Not even quarantined lockdowns can stop Mania’s March MMAdness! Stay home, work safe, argue about old fights.

Day 1 Results | Day 2 Results | Day 3 Results | Day 4 Results | Day 5 Results
Day 6 Results:

  • Zhang Weili vs. Joanna Jedrzejczyk (#10) defeats Georges St-Pierre vs. B.J. Penn 1 (#55) with 78 percent of Maniac votes
  • Matt Hughes vs. Frank Trigg 2 (#23) defeats Forrest Griffin vs. Rampage Jackson (#42) with 68 percent of Maniac votes
  • Frankie Edgar vs. Gray Maynard 3 (#26) defeats Kazushi Sakuraba vs. Royce Gracie (#39) with 72 percent of Maniac votes
  • Mark Hunt vs. Bigfoot Silva 1 (#7) defeats Andrei Arlovski vs. Travis Browne (#58) with 72 percent of Maniac votes

Our upset drought continues as the favorites cruise into the Round of 32. Pour one out for Arlovski vs. Browne, a fantastic classic that was taken from us too soon.

Match 25: Shogun Rua vs. Dan Henderson 1 (#3) vs. Tony Ferguson vs. Lando Vannata (#62)

Despite their lengthy tenures in PRIDE, Mauricio “Shogun” Rua and Dan Henderson never met in the ring. At UFC 139, they made up for lost time with a brawl for the ages.

Henderson’s legendary right hand set the early tempo, buckling Rua in the opening minutes and following up with a hellacious assault. Though Rua survived to score a knockdown of his own, it seemed as if his body could no longer keep up with his brawling spirit; “Hendo” waded through all returning fire to maul the Brazilian’s face into unrecognizability. Rua barely escaped the third round, but a huge uppercut, late takedown and ground-and-pound attack in the fourth appeared to revitalize him.

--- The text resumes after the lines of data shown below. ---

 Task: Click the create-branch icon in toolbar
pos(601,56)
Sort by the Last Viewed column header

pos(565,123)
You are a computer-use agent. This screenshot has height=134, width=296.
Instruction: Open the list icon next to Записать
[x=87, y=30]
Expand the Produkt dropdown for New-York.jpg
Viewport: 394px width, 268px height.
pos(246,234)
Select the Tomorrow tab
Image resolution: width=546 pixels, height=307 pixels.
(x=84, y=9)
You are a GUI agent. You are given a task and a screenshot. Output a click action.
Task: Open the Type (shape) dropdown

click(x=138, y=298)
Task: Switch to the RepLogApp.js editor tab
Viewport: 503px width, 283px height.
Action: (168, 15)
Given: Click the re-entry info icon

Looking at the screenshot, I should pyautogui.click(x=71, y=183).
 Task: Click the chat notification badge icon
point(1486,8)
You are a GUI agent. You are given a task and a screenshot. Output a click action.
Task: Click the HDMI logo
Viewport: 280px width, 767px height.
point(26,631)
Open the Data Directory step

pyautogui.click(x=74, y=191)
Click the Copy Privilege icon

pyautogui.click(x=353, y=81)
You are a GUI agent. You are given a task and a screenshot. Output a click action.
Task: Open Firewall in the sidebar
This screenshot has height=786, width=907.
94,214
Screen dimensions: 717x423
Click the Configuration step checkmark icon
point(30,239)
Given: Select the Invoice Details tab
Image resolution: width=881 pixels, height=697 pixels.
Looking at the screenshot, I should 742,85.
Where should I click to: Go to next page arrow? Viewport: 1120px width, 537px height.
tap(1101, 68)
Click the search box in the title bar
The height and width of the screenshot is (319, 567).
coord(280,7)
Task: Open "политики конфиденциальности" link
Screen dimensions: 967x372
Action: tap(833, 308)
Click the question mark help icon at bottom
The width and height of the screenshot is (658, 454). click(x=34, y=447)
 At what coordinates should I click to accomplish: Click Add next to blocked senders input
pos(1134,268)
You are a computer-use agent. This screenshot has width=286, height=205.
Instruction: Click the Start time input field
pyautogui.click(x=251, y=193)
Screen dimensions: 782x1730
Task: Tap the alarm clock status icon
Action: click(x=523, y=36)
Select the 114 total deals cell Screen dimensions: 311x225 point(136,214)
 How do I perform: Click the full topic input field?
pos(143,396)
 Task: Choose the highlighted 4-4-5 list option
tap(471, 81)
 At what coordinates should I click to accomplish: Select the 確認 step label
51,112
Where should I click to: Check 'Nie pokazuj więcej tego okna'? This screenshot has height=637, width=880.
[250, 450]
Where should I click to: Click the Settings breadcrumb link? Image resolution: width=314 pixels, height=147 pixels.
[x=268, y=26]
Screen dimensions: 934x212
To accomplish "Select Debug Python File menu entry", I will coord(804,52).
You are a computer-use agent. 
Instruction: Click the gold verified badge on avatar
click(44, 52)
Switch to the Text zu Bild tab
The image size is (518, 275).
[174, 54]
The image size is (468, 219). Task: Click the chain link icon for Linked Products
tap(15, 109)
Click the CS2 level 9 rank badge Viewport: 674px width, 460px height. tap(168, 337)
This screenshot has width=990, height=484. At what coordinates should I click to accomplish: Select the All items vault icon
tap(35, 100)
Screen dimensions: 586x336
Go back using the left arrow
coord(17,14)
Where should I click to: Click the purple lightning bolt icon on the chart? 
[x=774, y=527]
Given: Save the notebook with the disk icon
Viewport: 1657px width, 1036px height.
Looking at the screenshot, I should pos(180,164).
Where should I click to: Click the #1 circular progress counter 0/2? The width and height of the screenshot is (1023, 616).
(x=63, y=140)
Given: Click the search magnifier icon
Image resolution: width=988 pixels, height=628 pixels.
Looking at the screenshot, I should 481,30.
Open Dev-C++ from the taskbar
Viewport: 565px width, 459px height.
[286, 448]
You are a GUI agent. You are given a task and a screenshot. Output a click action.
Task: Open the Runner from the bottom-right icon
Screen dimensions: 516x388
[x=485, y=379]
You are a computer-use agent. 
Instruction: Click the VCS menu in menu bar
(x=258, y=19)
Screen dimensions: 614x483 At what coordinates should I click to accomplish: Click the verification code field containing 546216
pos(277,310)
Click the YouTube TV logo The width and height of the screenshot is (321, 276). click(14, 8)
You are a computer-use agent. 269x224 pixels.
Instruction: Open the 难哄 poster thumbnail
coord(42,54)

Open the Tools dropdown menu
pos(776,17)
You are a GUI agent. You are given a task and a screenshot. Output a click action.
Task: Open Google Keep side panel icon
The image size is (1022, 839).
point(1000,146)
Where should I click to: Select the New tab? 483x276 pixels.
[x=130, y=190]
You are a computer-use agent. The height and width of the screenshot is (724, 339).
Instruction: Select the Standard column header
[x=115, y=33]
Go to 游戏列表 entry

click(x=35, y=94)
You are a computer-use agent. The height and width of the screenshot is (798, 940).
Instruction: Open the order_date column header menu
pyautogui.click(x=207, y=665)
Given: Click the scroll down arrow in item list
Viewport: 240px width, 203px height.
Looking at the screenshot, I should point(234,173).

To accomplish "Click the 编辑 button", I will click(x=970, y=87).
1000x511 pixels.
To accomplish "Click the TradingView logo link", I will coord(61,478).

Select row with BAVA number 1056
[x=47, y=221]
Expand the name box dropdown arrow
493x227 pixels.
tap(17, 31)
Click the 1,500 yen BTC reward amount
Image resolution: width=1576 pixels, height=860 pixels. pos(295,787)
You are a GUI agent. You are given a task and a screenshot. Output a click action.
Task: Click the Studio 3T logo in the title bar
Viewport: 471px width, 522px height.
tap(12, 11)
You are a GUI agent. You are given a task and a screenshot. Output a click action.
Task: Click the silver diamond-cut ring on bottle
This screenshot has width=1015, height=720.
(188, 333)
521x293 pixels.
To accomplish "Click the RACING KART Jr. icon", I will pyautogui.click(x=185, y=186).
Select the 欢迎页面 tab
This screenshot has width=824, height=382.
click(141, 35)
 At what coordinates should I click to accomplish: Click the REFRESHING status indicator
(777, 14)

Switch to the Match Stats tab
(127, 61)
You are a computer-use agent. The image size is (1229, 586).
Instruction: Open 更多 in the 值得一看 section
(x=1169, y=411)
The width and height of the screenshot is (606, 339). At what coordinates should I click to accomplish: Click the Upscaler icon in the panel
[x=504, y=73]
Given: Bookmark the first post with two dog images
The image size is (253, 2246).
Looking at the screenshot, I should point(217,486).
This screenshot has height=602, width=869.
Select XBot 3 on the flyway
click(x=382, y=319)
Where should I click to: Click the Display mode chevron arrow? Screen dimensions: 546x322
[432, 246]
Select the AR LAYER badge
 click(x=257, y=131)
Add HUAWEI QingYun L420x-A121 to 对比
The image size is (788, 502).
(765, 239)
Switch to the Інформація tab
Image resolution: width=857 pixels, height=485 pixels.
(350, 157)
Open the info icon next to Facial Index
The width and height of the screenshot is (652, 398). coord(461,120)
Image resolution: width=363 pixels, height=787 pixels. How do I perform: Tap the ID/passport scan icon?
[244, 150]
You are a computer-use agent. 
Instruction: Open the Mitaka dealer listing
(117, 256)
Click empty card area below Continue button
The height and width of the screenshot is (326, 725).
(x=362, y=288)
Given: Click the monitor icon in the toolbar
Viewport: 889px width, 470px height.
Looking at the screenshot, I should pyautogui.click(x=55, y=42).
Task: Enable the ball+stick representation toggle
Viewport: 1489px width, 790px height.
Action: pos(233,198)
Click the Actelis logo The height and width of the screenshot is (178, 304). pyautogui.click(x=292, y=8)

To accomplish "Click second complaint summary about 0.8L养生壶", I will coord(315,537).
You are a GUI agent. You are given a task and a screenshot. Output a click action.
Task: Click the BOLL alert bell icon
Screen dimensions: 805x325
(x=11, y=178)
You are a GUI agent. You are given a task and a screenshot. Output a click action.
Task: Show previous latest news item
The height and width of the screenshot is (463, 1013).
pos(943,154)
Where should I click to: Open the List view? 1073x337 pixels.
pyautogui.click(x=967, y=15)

Though a slow, bloodied shadow of his former self, Rua spent the fifth round beating the daylights out of a spent Henderson. Only the startling damage Henderson had inflicted saved him from a comeback stoppage, allowing him to take perhaps the hardest-fought unanimous decision of his career.

VS.

Hindsight is 20/20, of course, but I think it safe to say that the majority of the match ups in this bracket had the visible potential for greatness before anyone actually traded hands. While Tony Ferguson is among the most entertaining fighters on the planet, an unknown late replacement didn’t figure to be enough of a challenge to draw out “El Cucuy’s” ludicrous best.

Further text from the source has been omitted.